TASK DETAILS:
Below are records with pictures. Reproduce exactly the lines from the line with "주차별 강의 수강하기" to the line with "You are a GUI", inclusive, and leave each picture out.
Start of DATA FOR PROCESSING
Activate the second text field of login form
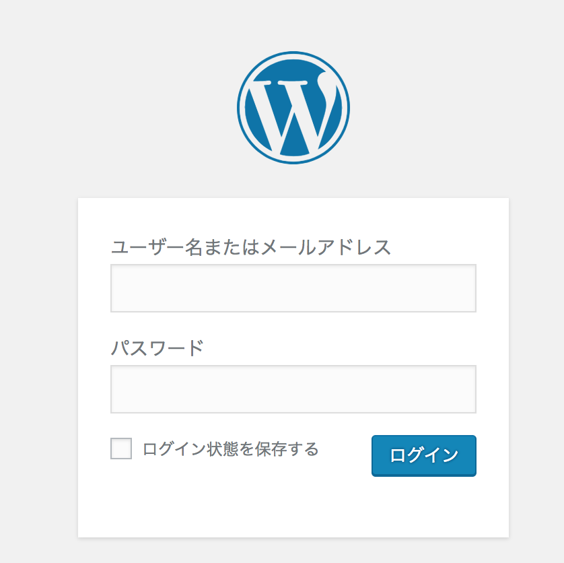 coord(293,389)
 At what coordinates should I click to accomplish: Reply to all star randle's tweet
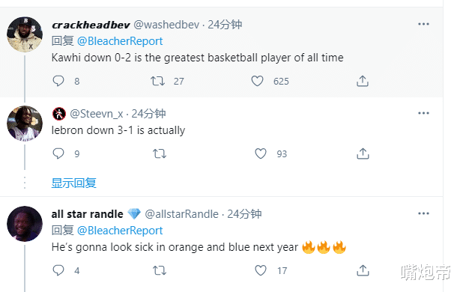[58, 270]
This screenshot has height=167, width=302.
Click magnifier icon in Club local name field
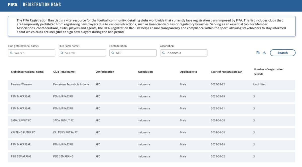tap(62, 53)

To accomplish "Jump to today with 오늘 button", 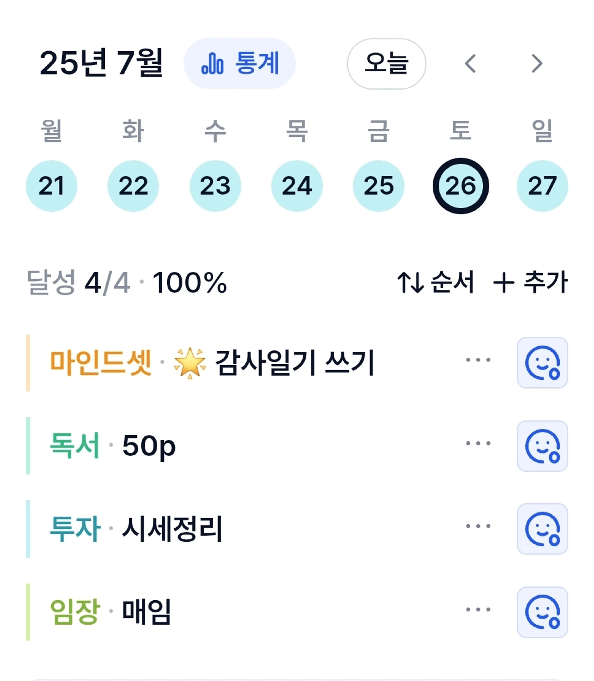I will [386, 64].
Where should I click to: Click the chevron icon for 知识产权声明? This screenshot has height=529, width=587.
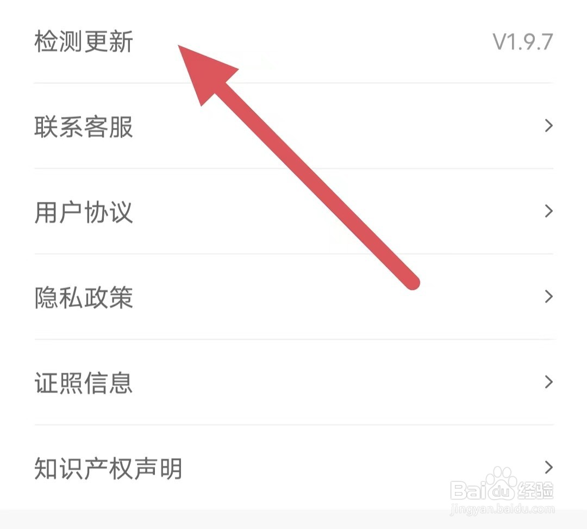point(548,467)
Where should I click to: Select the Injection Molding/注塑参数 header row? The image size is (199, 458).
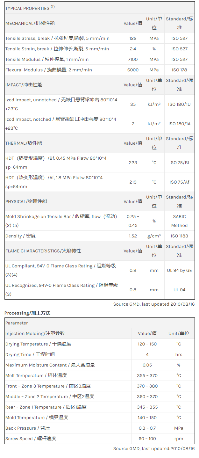(x=35, y=333)
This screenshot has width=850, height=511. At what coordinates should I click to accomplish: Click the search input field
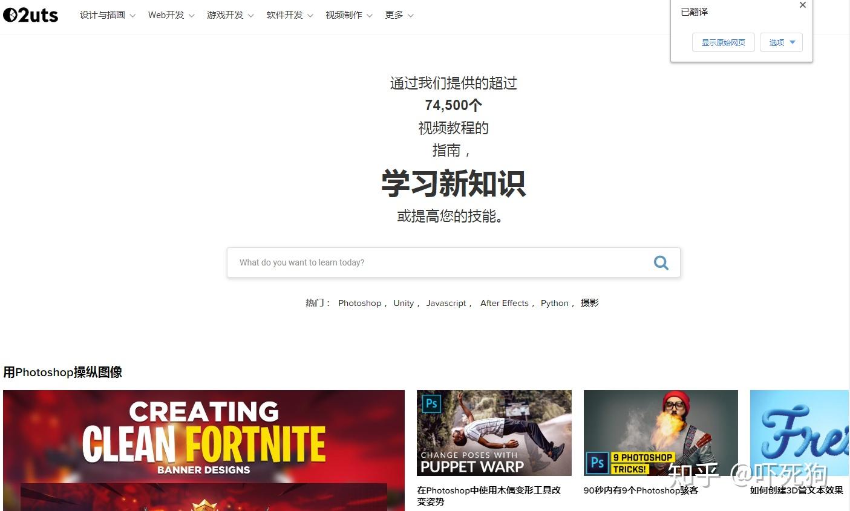[x=440, y=262]
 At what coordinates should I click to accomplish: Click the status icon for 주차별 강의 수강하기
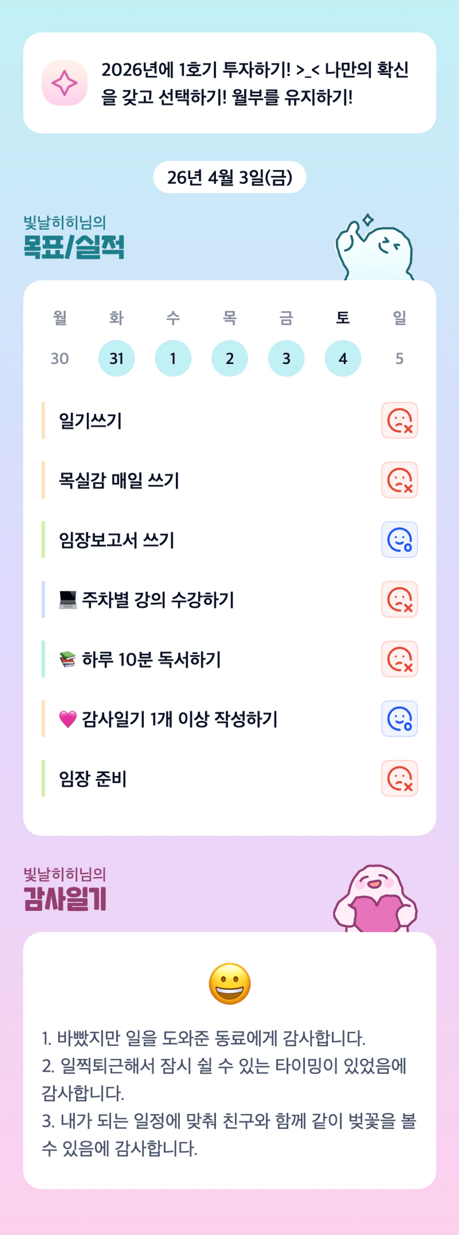(399, 599)
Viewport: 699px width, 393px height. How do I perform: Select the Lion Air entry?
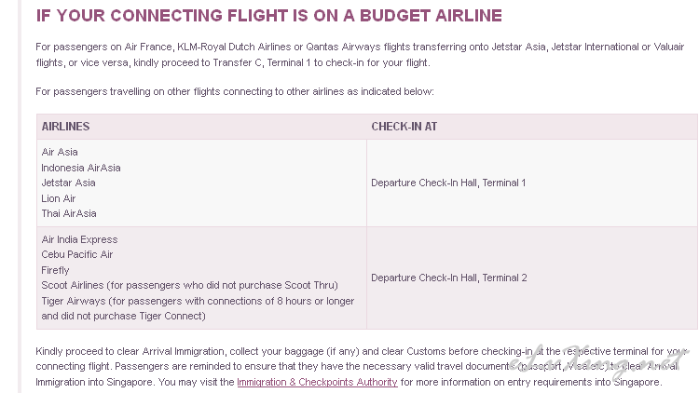[59, 198]
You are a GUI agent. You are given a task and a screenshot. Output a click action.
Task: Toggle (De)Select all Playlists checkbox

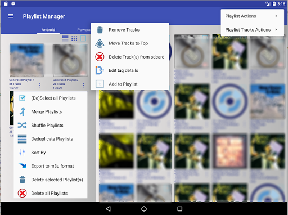tap(22, 98)
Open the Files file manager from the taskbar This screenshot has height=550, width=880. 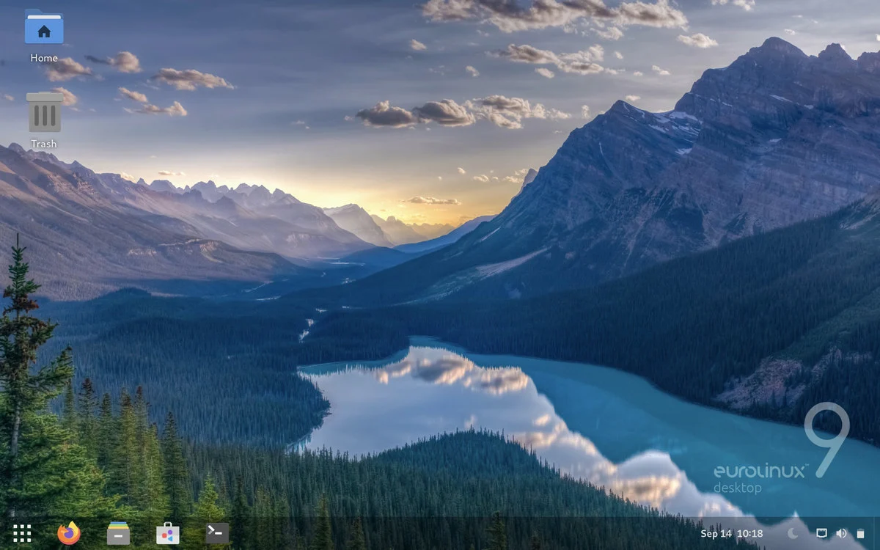pos(117,533)
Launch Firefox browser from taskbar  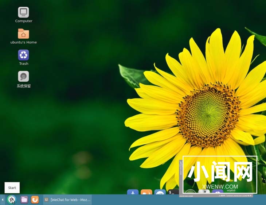click(x=35, y=200)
End of DATA FOR PROCESSING
RESPONSE:
 At what coordinates should I click to accomplish: Click the status icon for 주차별 강의 수강하기
(399, 599)
Viewport: 699px width, 393px height. How do I perform: Select the Lion Air entry?
[59, 198]
You are a GUI agent. You are given a task and a screenshot. Output a click action.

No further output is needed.